* TASK BRIEF: Looking at the material below, count the lines that contain "Data" and answer with the count only.

EXERCISE INPUT below:

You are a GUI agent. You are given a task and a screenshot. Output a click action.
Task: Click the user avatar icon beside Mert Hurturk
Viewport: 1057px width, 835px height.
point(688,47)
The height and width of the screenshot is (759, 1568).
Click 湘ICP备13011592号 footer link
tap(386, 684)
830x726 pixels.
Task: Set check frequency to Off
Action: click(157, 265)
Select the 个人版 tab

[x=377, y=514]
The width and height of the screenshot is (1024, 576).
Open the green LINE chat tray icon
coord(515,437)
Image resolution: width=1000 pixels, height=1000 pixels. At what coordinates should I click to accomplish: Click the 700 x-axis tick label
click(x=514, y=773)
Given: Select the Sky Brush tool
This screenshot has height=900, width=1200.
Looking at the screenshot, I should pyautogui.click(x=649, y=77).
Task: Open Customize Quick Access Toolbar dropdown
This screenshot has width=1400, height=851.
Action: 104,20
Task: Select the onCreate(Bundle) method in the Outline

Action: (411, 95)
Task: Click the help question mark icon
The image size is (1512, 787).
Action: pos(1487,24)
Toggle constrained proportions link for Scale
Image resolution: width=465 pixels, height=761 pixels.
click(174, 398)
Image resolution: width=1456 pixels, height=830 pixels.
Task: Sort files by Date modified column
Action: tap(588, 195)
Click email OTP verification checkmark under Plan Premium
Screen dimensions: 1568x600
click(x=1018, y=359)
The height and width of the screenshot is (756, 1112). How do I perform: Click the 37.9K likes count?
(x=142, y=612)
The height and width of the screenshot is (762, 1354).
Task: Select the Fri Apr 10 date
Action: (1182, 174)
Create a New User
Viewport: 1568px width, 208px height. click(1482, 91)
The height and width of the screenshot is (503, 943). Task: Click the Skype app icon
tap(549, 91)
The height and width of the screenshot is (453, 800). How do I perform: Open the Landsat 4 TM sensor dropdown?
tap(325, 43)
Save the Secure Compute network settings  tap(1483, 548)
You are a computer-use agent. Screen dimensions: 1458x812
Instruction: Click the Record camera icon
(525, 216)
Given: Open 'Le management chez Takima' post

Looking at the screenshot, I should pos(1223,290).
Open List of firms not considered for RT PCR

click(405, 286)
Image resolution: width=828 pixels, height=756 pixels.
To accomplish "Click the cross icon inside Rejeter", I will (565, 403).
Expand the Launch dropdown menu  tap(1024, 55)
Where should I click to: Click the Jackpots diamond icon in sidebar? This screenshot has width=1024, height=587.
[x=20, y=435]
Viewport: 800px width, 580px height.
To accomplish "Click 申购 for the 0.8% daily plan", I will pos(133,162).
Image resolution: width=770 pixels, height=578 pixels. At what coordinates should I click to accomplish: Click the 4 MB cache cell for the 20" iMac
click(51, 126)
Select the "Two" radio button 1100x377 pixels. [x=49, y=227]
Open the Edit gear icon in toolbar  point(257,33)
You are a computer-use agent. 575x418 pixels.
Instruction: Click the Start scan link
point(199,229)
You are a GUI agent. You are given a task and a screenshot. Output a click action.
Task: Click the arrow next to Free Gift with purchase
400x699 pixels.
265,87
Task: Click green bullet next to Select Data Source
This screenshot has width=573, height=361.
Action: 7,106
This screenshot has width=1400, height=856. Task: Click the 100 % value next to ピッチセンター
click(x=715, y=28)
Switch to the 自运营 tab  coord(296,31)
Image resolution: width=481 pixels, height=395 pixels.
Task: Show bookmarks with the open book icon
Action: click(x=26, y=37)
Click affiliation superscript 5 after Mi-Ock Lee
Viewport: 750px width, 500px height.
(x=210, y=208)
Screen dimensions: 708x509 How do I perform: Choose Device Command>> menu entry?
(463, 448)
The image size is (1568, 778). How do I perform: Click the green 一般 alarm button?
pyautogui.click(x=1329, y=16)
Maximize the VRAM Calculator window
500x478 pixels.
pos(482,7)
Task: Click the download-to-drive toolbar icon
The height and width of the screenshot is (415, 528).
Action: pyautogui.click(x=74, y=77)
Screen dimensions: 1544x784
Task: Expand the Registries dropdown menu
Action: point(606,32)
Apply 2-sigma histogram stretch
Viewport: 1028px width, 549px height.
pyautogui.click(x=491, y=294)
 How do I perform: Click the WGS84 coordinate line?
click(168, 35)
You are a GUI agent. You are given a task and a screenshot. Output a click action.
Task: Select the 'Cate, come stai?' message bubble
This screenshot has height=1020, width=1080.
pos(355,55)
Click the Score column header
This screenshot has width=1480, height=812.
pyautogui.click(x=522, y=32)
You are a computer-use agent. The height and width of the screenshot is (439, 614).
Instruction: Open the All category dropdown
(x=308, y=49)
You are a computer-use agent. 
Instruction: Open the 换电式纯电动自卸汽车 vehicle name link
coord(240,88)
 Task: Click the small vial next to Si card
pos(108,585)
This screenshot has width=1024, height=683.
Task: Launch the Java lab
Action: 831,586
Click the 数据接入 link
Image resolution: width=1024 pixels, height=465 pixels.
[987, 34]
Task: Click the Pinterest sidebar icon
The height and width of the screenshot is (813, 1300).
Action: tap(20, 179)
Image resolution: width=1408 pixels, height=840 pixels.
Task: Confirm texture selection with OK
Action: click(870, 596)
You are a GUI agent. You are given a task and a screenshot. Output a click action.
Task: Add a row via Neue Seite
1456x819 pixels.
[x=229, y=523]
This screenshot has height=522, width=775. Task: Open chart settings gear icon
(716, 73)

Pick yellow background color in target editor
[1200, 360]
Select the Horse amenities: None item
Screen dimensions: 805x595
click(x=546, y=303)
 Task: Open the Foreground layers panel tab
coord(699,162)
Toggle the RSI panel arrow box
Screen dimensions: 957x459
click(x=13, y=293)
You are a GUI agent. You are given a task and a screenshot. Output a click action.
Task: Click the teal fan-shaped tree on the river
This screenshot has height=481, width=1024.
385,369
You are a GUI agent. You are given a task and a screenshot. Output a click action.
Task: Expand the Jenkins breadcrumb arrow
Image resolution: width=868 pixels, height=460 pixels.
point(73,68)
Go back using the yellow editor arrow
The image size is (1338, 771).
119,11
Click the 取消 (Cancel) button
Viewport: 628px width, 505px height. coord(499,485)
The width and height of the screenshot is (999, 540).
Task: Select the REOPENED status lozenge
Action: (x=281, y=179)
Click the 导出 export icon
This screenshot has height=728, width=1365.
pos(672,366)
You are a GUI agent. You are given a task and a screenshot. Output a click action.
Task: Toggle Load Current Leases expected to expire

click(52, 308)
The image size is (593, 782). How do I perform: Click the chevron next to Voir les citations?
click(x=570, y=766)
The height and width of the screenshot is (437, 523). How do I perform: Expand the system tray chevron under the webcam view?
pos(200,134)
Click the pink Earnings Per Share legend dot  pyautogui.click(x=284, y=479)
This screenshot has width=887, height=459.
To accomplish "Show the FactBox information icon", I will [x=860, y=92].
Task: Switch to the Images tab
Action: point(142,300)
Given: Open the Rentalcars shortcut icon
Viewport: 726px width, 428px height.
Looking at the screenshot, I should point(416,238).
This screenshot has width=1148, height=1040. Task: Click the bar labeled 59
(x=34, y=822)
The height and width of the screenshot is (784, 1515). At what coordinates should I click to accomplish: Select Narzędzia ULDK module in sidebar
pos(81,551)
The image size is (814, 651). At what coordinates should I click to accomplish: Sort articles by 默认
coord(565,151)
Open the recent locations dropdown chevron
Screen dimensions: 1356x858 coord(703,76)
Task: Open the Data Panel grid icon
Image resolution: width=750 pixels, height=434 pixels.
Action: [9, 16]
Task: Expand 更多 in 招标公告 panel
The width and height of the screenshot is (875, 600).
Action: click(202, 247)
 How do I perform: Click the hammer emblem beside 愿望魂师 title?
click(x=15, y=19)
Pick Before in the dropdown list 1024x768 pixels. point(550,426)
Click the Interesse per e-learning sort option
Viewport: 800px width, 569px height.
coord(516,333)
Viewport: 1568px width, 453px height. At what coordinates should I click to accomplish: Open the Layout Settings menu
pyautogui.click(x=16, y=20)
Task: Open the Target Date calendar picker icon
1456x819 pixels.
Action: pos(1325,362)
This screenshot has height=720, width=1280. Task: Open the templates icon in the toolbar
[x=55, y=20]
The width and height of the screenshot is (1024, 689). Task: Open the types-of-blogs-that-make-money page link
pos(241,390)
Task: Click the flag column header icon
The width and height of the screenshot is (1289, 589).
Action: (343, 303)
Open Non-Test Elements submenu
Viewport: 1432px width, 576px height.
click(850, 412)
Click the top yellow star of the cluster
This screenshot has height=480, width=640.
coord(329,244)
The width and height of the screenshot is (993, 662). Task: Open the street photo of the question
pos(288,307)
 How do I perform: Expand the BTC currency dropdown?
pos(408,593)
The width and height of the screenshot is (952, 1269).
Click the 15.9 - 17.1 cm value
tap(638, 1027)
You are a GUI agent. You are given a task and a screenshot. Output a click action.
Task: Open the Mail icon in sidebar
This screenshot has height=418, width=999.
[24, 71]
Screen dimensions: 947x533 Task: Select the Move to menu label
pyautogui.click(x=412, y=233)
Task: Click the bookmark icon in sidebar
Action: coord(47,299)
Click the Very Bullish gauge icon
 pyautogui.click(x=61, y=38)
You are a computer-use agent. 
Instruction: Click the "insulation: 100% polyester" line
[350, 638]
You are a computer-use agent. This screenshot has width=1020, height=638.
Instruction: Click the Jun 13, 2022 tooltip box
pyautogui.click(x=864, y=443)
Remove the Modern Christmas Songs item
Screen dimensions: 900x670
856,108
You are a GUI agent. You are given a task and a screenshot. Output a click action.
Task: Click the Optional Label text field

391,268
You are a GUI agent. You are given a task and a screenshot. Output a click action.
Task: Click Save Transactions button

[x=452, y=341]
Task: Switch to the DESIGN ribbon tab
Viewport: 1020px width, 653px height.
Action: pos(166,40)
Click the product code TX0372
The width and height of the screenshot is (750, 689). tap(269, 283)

End of EXERCISE INPUT.

* ANSWER TO THE EXERCISE: 2